# Building a Regression Model (KMeans Clustering) using Machine Learning 

Applying Logistic Regression, K-NN Regressor, Random Forest Regressor and Multi Layer Perceptron Regressor to each of our clusters. We also calculate the RMSE and MAE value for the train and test data as a performance metric for each of our models to understand the better performing model.

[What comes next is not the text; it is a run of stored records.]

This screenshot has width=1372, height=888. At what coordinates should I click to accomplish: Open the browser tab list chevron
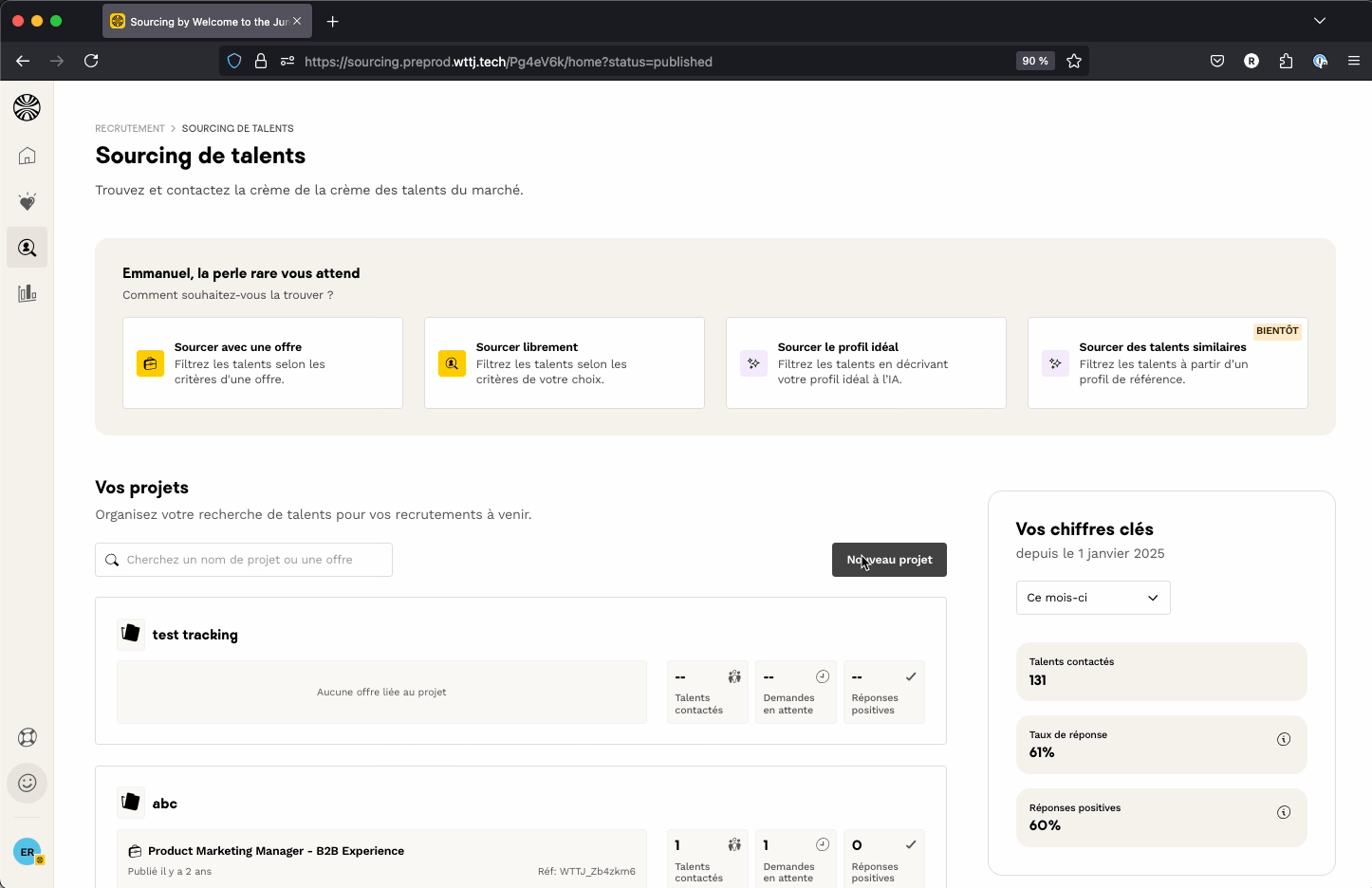[1319, 21]
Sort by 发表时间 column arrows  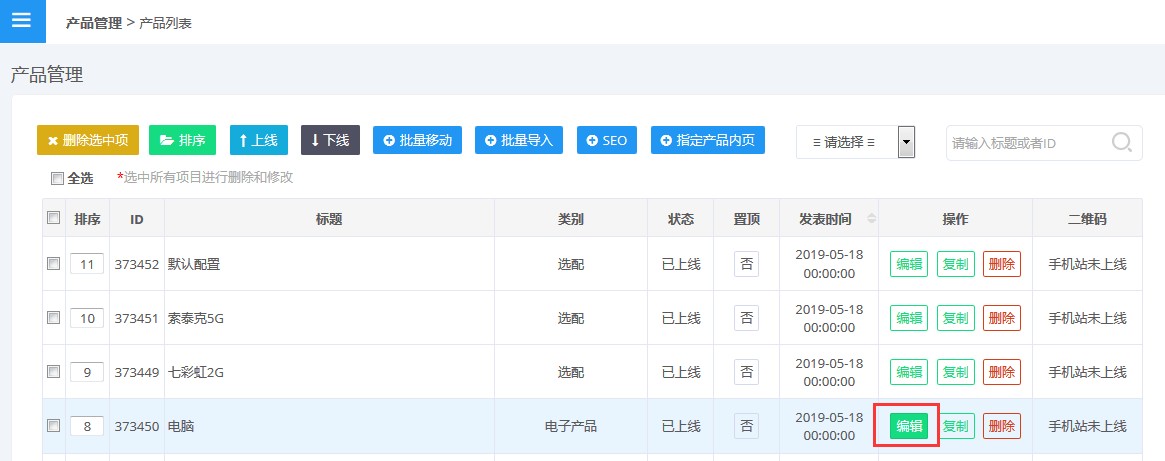[871, 219]
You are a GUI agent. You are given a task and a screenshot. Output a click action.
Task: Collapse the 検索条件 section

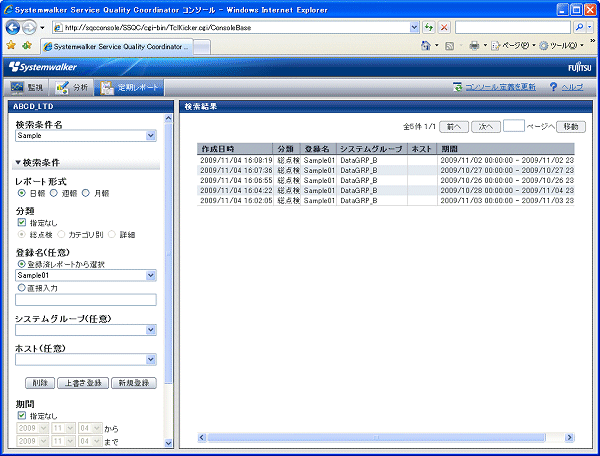click(18, 162)
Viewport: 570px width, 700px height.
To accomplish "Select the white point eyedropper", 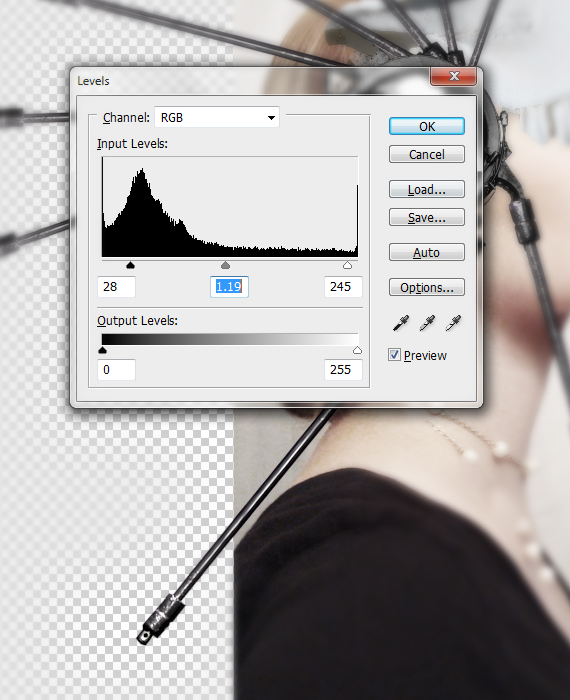I will pos(453,323).
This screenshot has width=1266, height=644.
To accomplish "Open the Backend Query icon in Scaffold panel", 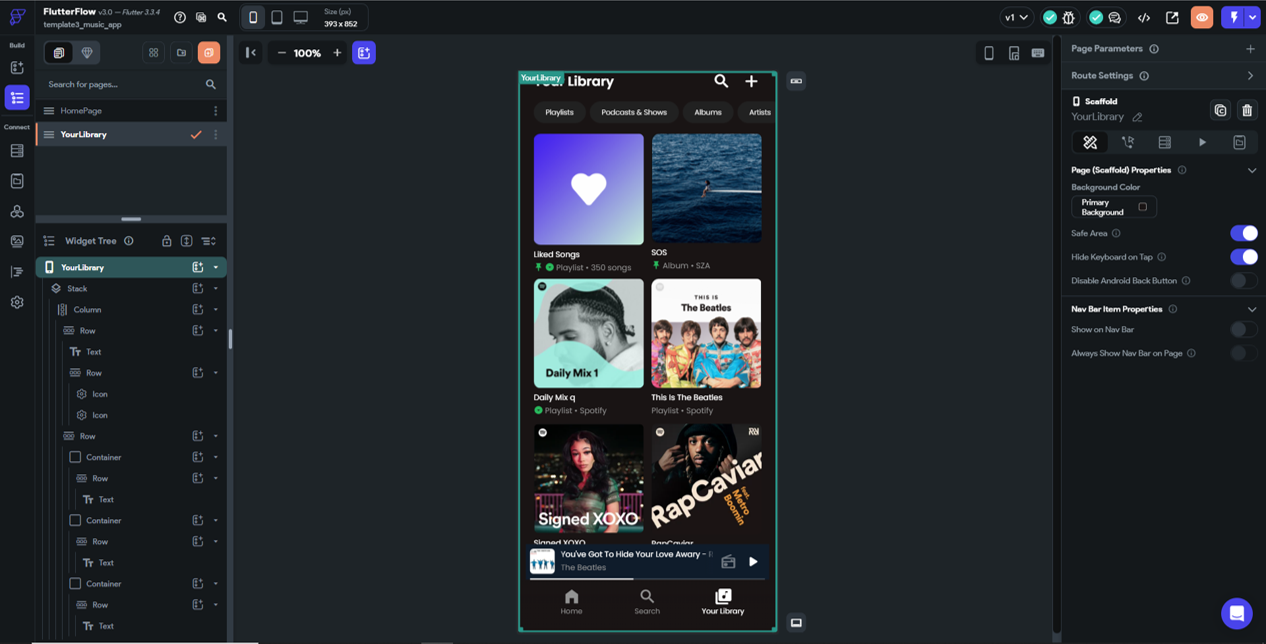I will [1164, 141].
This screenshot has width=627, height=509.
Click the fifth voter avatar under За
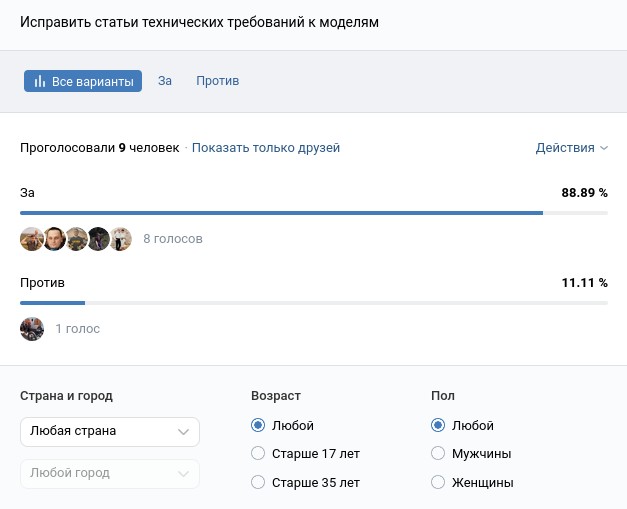click(x=120, y=239)
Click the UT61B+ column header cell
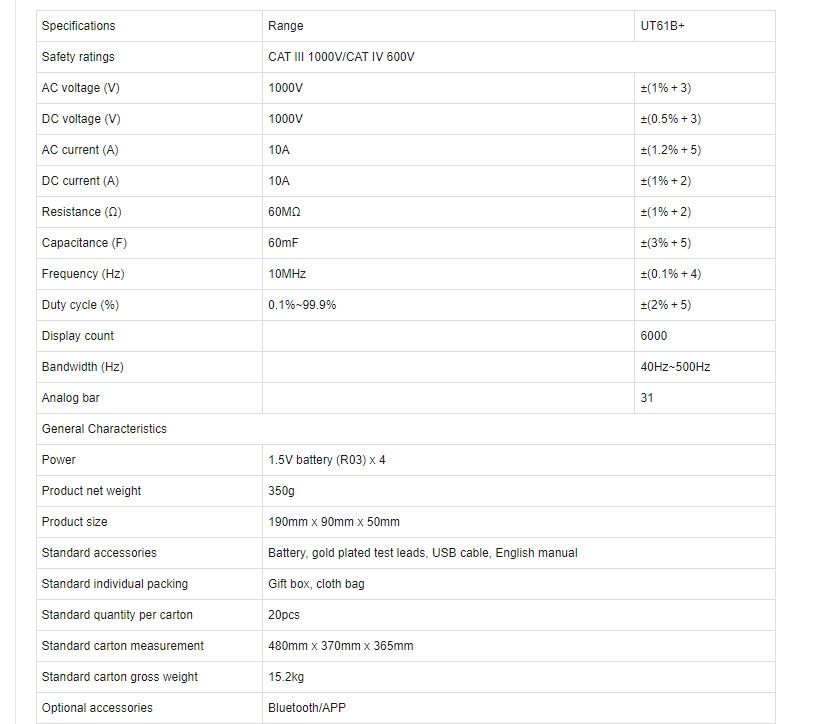 click(x=704, y=26)
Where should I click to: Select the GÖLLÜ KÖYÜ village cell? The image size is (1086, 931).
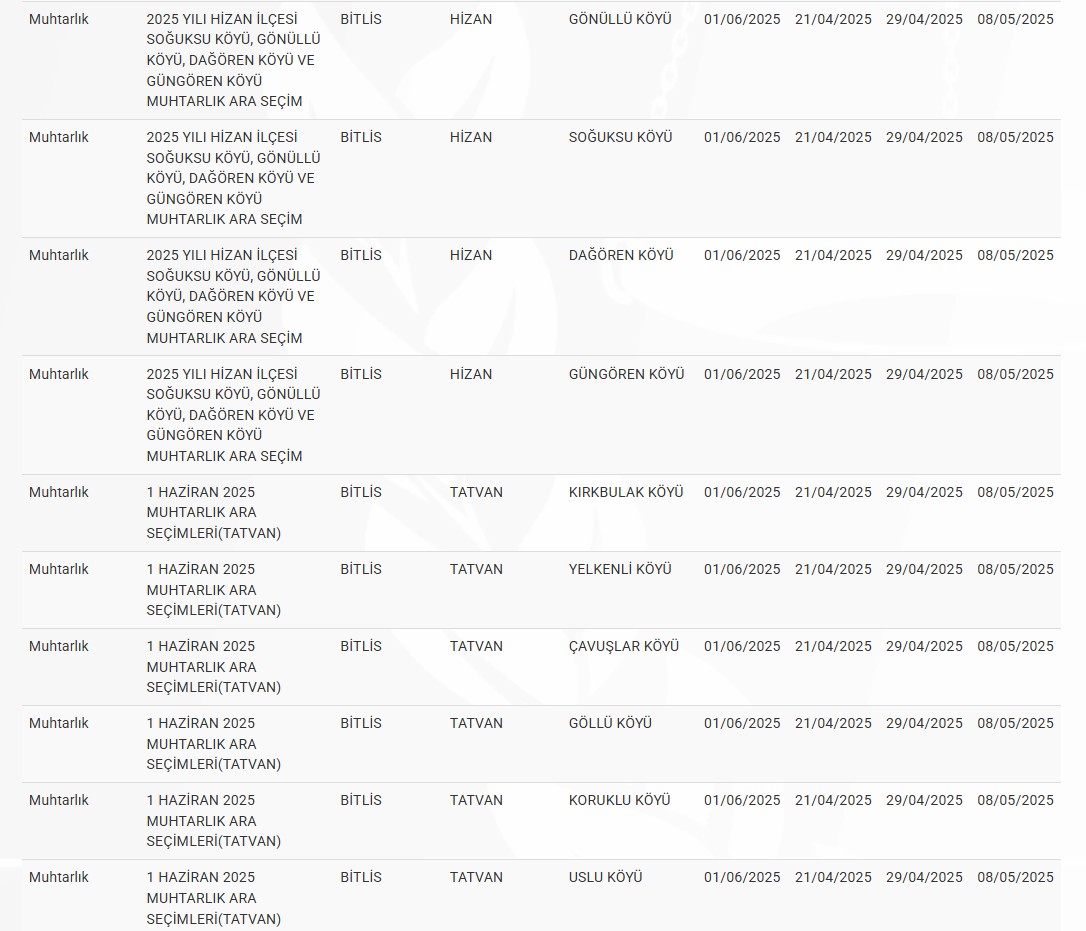pyautogui.click(x=610, y=723)
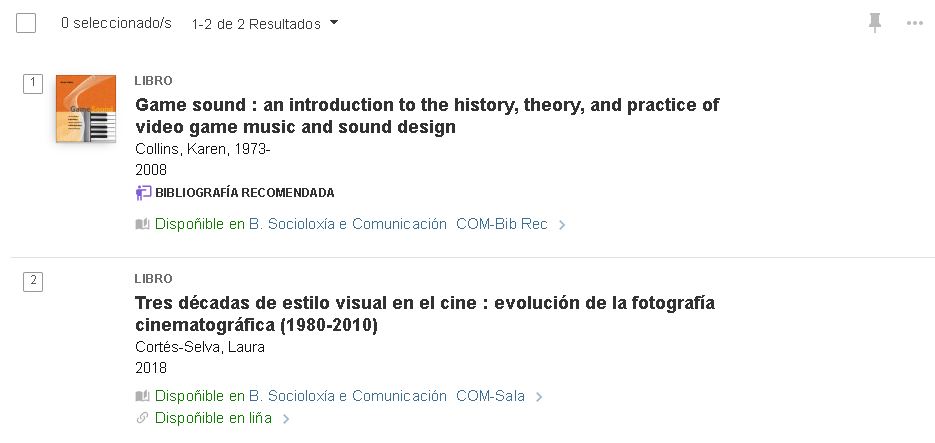Open the Dispoñible en liña link
The width and height of the screenshot is (935, 443).
[x=213, y=418]
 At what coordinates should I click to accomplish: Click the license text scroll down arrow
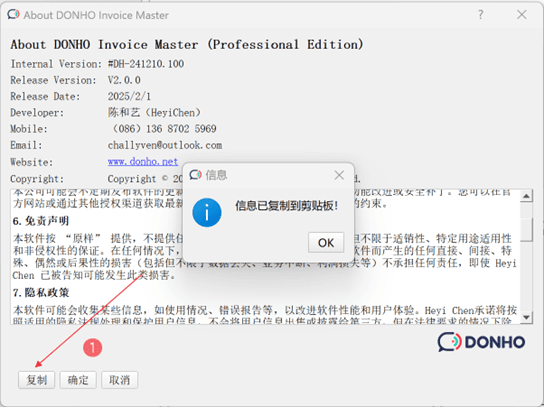point(526,317)
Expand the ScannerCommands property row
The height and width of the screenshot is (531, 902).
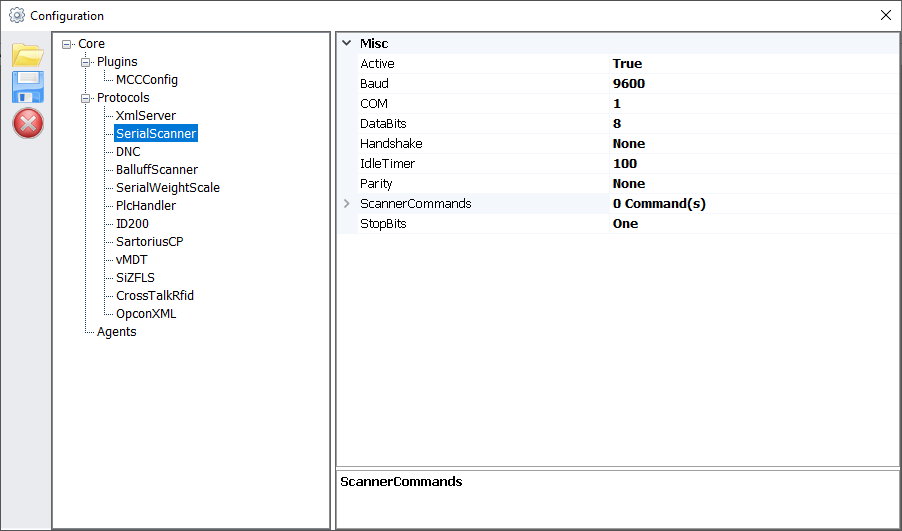[x=347, y=204]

Import necessary packages and define mean_absolute_percentage_error

In [1]:
import pandas as pd
import random
import numpy as np
import matplotlib.pyplot as plt
import seaborn as sns
from sklearn.metrics import mean_squared_error
from sklearn.metrics import mean_absolute_error
from sklearn import linear_model
from sklearn.neighbors import KNeighborsRegressor
from sklearn.cross_validation import train_test_split  
from sklearn.utils import check_array


def mean_absolute_percentage_error(y_test,x_predict):
    np.seterr(divide='ignore',invalid='ignore')
    y_test,x_predict=np.array(y_test),np.array(x_predict) 
    return np.mean(np.abs((y_test - x_predict)/y_test))*100




Load Cluster

In [2]:
loandata=pd.read_csv('cluster3.csv',encoding="ISO-8859-1")



In [3]:
loandata=loandata[loandata.int_rate!=0]

Divide test and train in the 30-70 ratio and separating the int_rate column into y_train, y_test dataframes for building our model

In [4]:
loandataforprediction=loandata[['loan_amnt','int_rate','term','emp_length','home_ownership','annual_inc','verification_status','purpose','addr_state','dti','delinq_2yrs','Risk_Score','inq_last_6mths','open_acc','revol_bal','revol_util','total_acc','mths_since_last_major_derog','funded_amnt_inv','installment','application_type','pub_rec','addr_state']]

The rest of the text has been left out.